What do you get when you can’t pay for lunch at school? Maybe just a cheese sandwich.

Local school districts have established new or affirmed existing policies for dealing with student lunch debts, the amounts accrued when students can’t come up with their lunch money.

The U.S. Department of Agriculture required districts nationwide to create and communicate to parents by July a policy for dealing with unpaid lunch money. The department required the new policies after reports of “lunch shaming,” which included replacing a hot lunch with a sandwich or forcing students to wear wristbands or work in kitchens, appeared around the country.

And the amounts schools can’t collect for meals aren’t chicken feed. DeKalb County students have accumulated more than $17,650 in unpaid meal debt so far this school year, according to school officials. In Fulton County, the money rolls over from year to year if it is not paid off. The current debt balance is more than $5,000.

Atlanta Public Schools said it calculates the amounts monthly. Since it is the beginning of the school year, it couldn’t provide a number yet for the amount owed for this year. But APS did say students accumulated more than $240,000 of unpaid meal debt throughout the entire 2016-2017 school year. That amount had to be paid off using the school district’s general fund.

In Fulton and DeKalb schools, students who can’t pay receive a “courtesy” meal, typically a grilled cheese sandwich, after they have charged meals three times. The districts swallow the costs for these alternate menu items. Atlanta Public Schools students continue to receive normal meals, no matter how much debt they have accumulated.

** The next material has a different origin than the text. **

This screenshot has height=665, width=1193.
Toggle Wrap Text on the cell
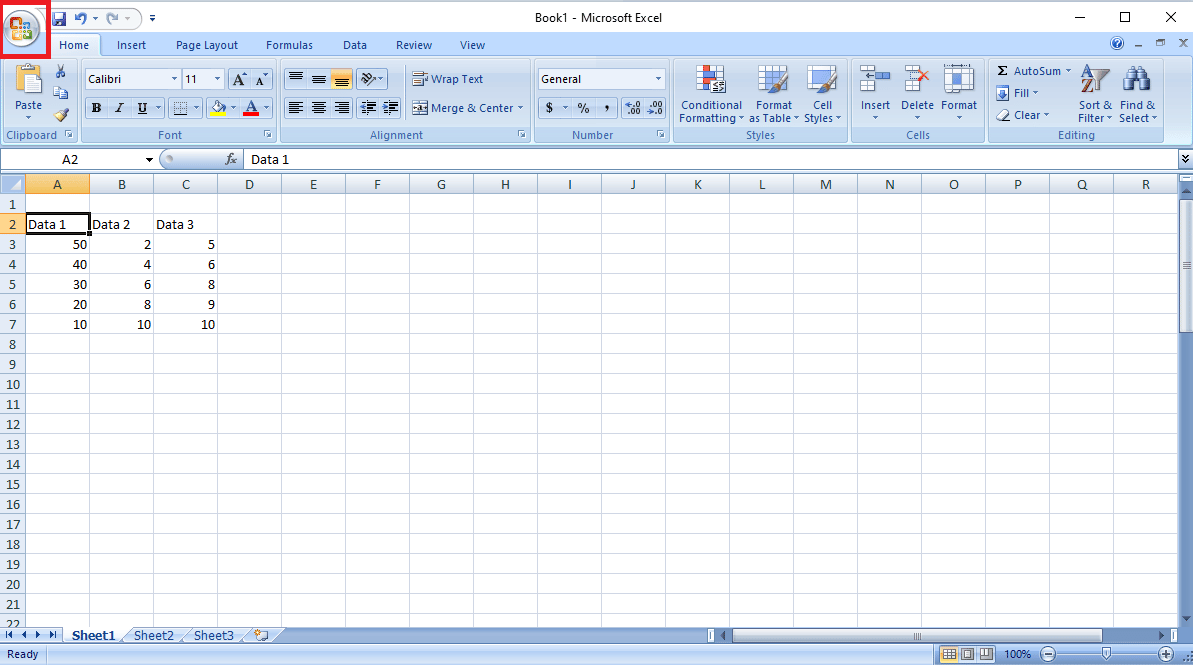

Students at public schools also may apply to receive free or reduced price meals if their family cannot afford to pay.

A bill was introduced in the U.S. Senate earlier this year that would make illegal “public identification or stigmatization of the child, such as by requiring a wristband or hand stamp.” The bill would also prohibit requirements that a student work in the kitchen.

Fulton County School System
If a Fulton elementary student has already charged three times without repayment, the schools offer an alternate menu item, such as a sandwich and milk or juice. Middle and high school students cannot charge meals, but can receive the alternate lunch.

In elementary schools, school nutrition managers send home letters weekly to parents of children with a negative balance. All schools send email notifications twice a week for students with a balance of $0 or less and call twice a week for students that owe more than $4.50. If not repaid by the end of the year, the balance rolls over to the next year.

DeKalb County School District
In DeKalb, elementary students are allowed to charge up to three breakfast and three lunch meals before receiving a courtesy meal, for which the district does not receive reimbursement.

“This is a courtesy extended to the student and should not occur on a regular basis,” the policy states.
Middle and high school can’t charge meals, but can receive the courtesy meal. Older students are more capable of keeping track of how much money they have in their school lunch account, according to the policy.

“It has been proven that secondary students can assist parents with monitoring and maintaining a positive cash balance in their accounts,” the policy states.

When a student is allowed to charge a meal, the school nutrition manager will call or send a letter to the student’s parents notifying them of their child’s debt.

Atlanta Public Schools
Students at public schools in Atlanta will continue to receive their choice of lunch even if they do not have any money, according to the Atlanta Public Schools policy.

The policy also states the district can set a limit a student can reach before they no longer receive a meal, but the district has not done so, said Latisha Gray, the APS director of communications.

The school will use non-federal funds to pay off lunch debt that is older than 12 months and has not been collected through “reasonable collection efforts.”

Lost lunch money

The school year has just begun, but students already owe local school districts thousands of dollars in unpaid fees for school meals. Here’s what local
districts say they’re owed.

$17,650: Total owed DeKalb County schools so far this year.

$5,000+: Uncollected fees owed to Fulton County schools, including amounts rolled over from last year.

$240,000: Amount Atlanta Public Schools students owed for unpaid meals during the 2016-2017 school year. APS officials say they haven’t calculated yet the amount owed so far this school year.